Pointing data for text and elements
· · · · · · ·
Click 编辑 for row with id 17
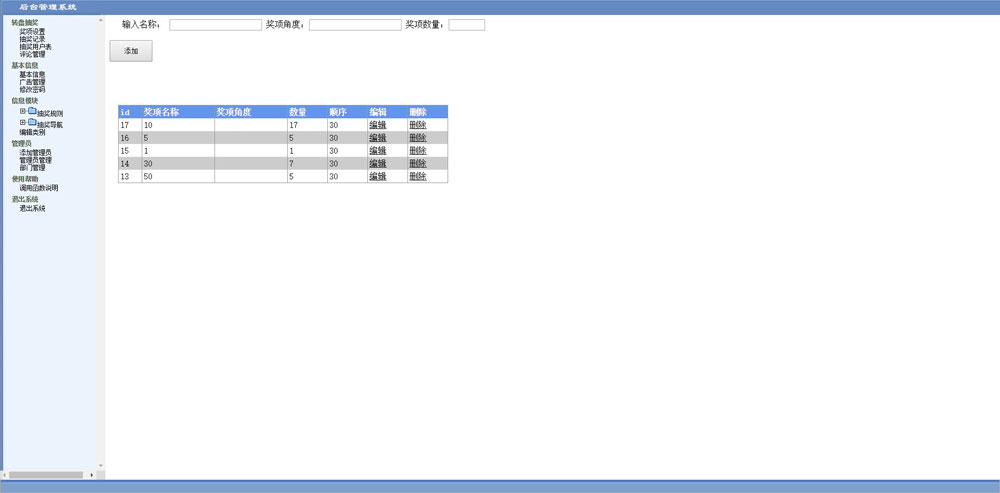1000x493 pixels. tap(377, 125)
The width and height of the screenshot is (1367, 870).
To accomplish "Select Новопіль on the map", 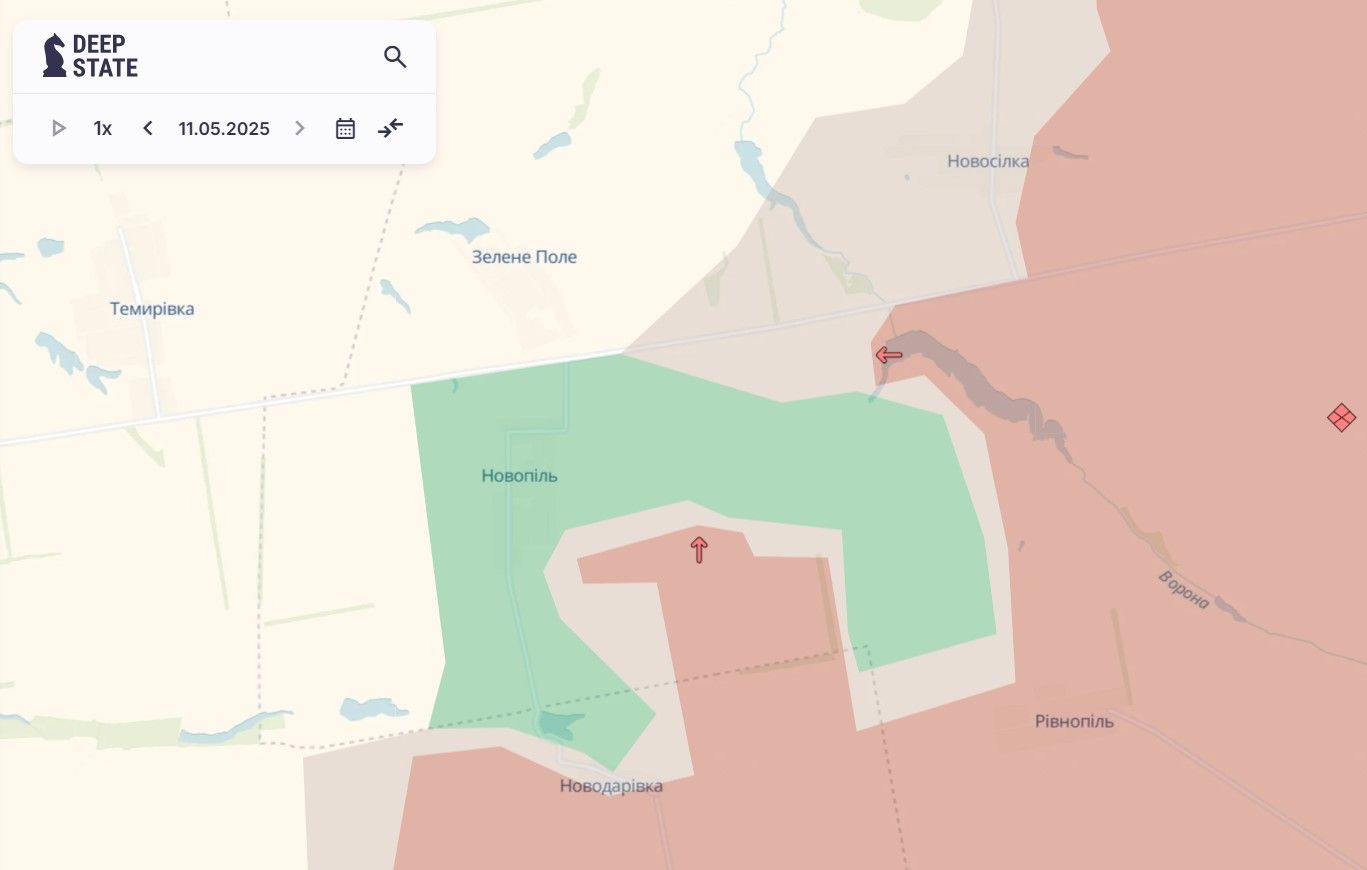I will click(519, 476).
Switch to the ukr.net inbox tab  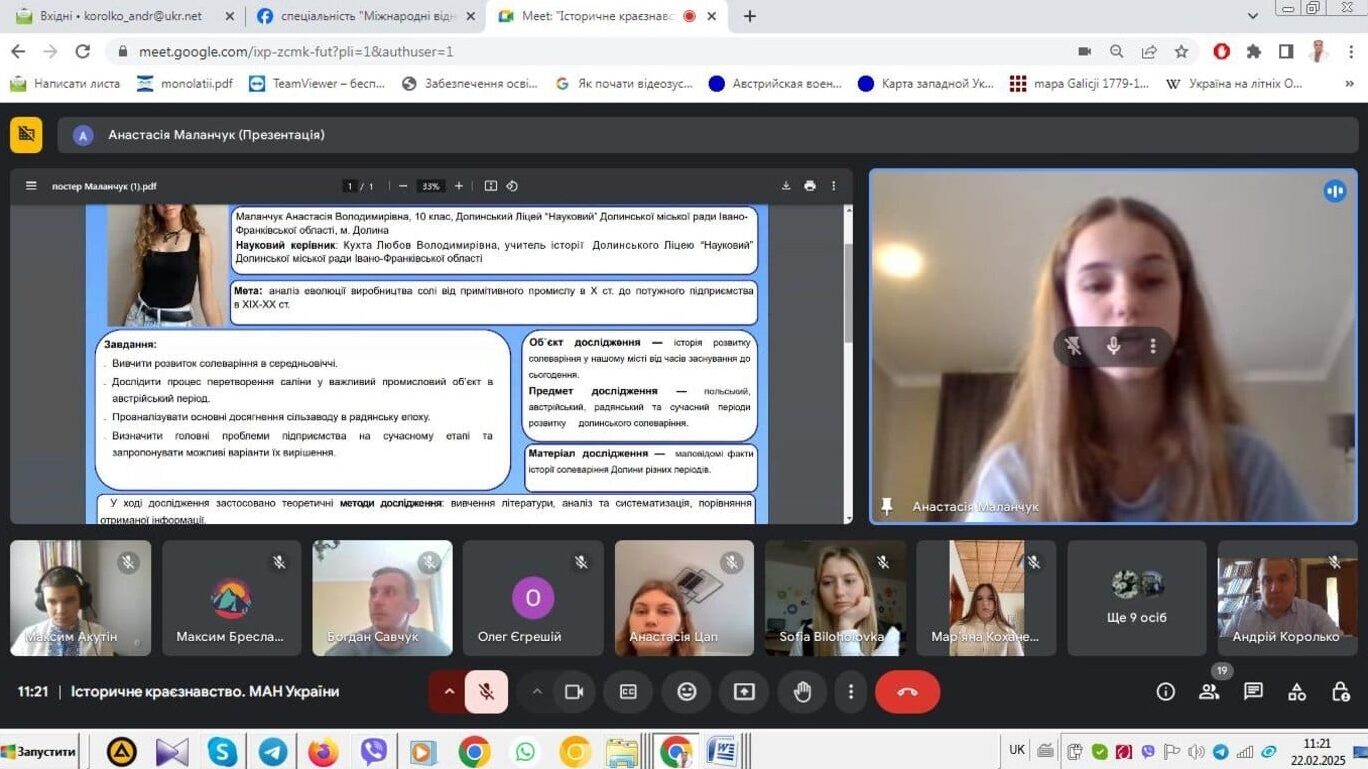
· · · · · · ·
# [What you are asked to do]
Report each line of the data above that contains the string "height", copying the whole line. Case counts.

# [Written answer]
The width and height of the screenshot is (1367, 870).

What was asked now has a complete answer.